Reproduce the following rows verbatim, covering only the stretch from the line containing "Task: Jump to first record 首筆" through the end of the rows.

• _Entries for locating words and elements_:
+===+
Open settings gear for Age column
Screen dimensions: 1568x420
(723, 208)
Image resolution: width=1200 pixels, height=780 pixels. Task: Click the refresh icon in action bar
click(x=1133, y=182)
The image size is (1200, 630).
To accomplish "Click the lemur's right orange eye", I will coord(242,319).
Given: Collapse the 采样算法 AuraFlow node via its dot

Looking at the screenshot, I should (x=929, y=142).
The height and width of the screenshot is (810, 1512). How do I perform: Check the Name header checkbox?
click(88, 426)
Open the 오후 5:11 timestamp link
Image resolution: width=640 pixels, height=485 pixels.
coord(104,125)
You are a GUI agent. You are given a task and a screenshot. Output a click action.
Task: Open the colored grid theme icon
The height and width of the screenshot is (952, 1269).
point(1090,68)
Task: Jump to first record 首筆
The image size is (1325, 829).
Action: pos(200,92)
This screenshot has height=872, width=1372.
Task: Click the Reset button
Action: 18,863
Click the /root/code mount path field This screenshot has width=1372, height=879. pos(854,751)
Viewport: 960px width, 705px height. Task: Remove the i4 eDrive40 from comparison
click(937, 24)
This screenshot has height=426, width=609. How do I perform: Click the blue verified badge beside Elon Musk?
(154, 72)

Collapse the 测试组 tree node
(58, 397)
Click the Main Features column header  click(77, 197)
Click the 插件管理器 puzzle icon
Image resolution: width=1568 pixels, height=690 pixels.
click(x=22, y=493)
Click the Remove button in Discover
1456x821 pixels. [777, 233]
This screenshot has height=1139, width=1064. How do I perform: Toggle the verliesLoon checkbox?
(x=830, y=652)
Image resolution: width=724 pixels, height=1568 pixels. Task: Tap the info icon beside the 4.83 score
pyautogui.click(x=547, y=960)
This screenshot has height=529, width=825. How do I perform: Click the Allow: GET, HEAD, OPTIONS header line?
+===+
• _Exercise result_:
Task: Jump to first record 首筆
The image size is (1325, 829).
Action: pos(200,92)
This screenshot has height=872, width=1372.
Task: Click the Reset button
Action: 18,863
Click the /root/code mount path field This screenshot has width=1372, height=879. pos(854,751)
Viewport: 960px width, 705px height. Task: Remove the i4 eDrive40 from comparison
click(937, 24)
This screenshot has height=426, width=609. How do I perform: Click the blue verified badge beside Elon Musk?
(154, 72)

Collapse the 测试组 tree node
(58, 397)
Click the Main Features column header  click(77, 197)
Click the 插件管理器 puzzle icon
Image resolution: width=1568 pixels, height=690 pixels.
click(x=22, y=493)
Click the Remove button in Discover
1456x821 pixels. [777, 233]
This screenshot has height=1139, width=1064. How do I perform: Toggle the verliesLoon checkbox?
(x=830, y=652)
Image resolution: width=724 pixels, height=1568 pixels. Task: Tap the info icon beside the 4.83 score
pyautogui.click(x=547, y=960)
This screenshot has height=529, width=825. How do I perform: Click the Allow: GET, HEAD, OPTIONS header line?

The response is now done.